With multiple drugmakers already announcing a slew of radiopharmaceutical moves this year, France’s Orano Med is doubling down on the nuclear medicine craze.

Clinical-stage Orano Med—which is developing targeted alpha therapies for cancer—has kicked off construction of a 250 million euro ($263 million) plant in the Bessines-sur-Gartempe commune of France.

Dubbed the Advanced Thorium Extraction Facility (ATEF), the new 7,000-square-meter (75,347-square-foot) site is slated to manufacture thorium-228, a precursor of lead-212, for radioligand therapies around the globe, Orano Med said Thursday.

Lead-212-targeted alpha therapies wed the ability of biologic molecules to target cancer cells with the cell-killing prowess of alpha emissions from the eponymous radioisotope, according to the company. More broadly, radiopharmaceuticals like those Orano Med is developing are guided radioactive drugs that can help diagnose diseases in smaller quantities and treat cancer and other conditions in higher amounts.

Despite the promise of radiopharmaceuticals, development of the nuclear medicines has often stumbled on issues around industrial-scale production, Orano Med said.

ATEF, which should be open for business in 2027, is expected to boost current capacity at Orano Med’s Maurice Tubiana Laboratory—which extracts lead-212—tenfold. The project is also expected to create around 70 new jobs, plus 100 indirect employment opportunities.

For now, the new facility will help Orano Med secure enough supply for clinical trials and commercial launches of its first prospective treatments. Within the next decade, the company figures the plant will enable the production of 100,000 radiopharmaceutical doses per year.

As part of the country’s France 2030 program, Orano Med’s ATEF site is in line to receive 22 million euros ($23 million) from the French government, the company added in its release.

Plans for ATEF come a little more than five months after Orano Med blueprinted a separate radiopharma production plant in Brownsburg, Indiana, near Indianapolis. That site, which will be known as Orano Med’s Alpha Therapy Laboratory (ATLab), will help churn out lead-212-based radioligand therapies and cover 30,000 square feet of floor space, the company said earlier this year. Orano Med plans to create 25 new jobs at the Indiana facility.

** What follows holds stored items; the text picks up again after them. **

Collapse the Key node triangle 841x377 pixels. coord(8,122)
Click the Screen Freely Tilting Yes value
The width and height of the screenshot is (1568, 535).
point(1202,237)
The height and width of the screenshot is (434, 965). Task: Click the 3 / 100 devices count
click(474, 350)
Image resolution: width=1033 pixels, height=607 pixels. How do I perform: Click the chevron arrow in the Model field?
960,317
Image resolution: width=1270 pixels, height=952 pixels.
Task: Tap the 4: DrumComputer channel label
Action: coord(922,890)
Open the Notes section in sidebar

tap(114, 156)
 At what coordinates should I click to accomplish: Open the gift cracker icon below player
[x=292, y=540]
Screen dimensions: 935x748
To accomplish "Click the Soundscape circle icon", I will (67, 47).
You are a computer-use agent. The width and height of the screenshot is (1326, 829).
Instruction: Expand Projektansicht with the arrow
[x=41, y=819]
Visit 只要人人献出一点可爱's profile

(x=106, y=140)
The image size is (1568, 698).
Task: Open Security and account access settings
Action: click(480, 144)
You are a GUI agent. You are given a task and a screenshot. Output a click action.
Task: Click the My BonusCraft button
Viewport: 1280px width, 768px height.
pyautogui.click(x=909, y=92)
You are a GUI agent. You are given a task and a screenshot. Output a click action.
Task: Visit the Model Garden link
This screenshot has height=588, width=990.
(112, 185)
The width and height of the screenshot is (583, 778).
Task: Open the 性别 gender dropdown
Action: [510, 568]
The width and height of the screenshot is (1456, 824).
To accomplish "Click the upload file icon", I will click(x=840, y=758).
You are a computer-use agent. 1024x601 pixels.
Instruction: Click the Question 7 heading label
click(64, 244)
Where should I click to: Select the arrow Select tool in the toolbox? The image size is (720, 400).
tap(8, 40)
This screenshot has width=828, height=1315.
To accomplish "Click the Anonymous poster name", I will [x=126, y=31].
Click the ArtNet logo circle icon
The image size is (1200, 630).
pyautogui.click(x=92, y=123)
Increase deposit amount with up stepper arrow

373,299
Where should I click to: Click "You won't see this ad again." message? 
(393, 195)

More recently, Sanofi laid out 300 million euros ($326 million) to embark upon a new France-based radioligand venture with Orano Med, of which the Big Pharma will own a 16% equity stake. Sanofi’s investment announcement came after the company in September agreed to pay Orano Med and its partner RadioMedix 100 million euros upfront and up to 220 million euros in sales milestones for the rights to a phase 2 targeted alpha therapy known as AlphaMedix.

Orano Med’s focus on alpha-emitting lead-212-based radiotherapies differs from other therapies in the field, such as Novartis’ marketed products Pluvicto and Lutathera, which leverage beta-emitting isotopes.

Novartis is among the many other companies besides Orano Med that have charted major radiopharma moves in 2024.

Late last month, CDMO Nucleus RadioPharma unveiled expansions at sites in Mesa, Arizona, and Springhouse, Pennsylvania, designed to equip each facility with research, development and production capabilities “under one roof.”

Around the same time, Australia’s Telix Pharmaceuticals revealed a new subsidiary, Rhine Pharma, that was formed to expand access to radiopharmaceuticals for cancer treatment and imaging alike. Rhine plans to leverage the isotopes technetium-99m and rhenium-188 for imaging and therapeutic uses, respectively.

Meanwhile, Novartis in September said it would invest more than $200 million to bolster its radiotherapy infrastructure with a new facility and the expansion of an existing site. The Swiss pharma’s third radioligand therapy manufacturing site in the U.S. will be located in Carlsbad, California, joining facilities in Millburn, New Jersey, and Indianapolis, with the latter campus also slated to receive a new radioactive isotope production plant.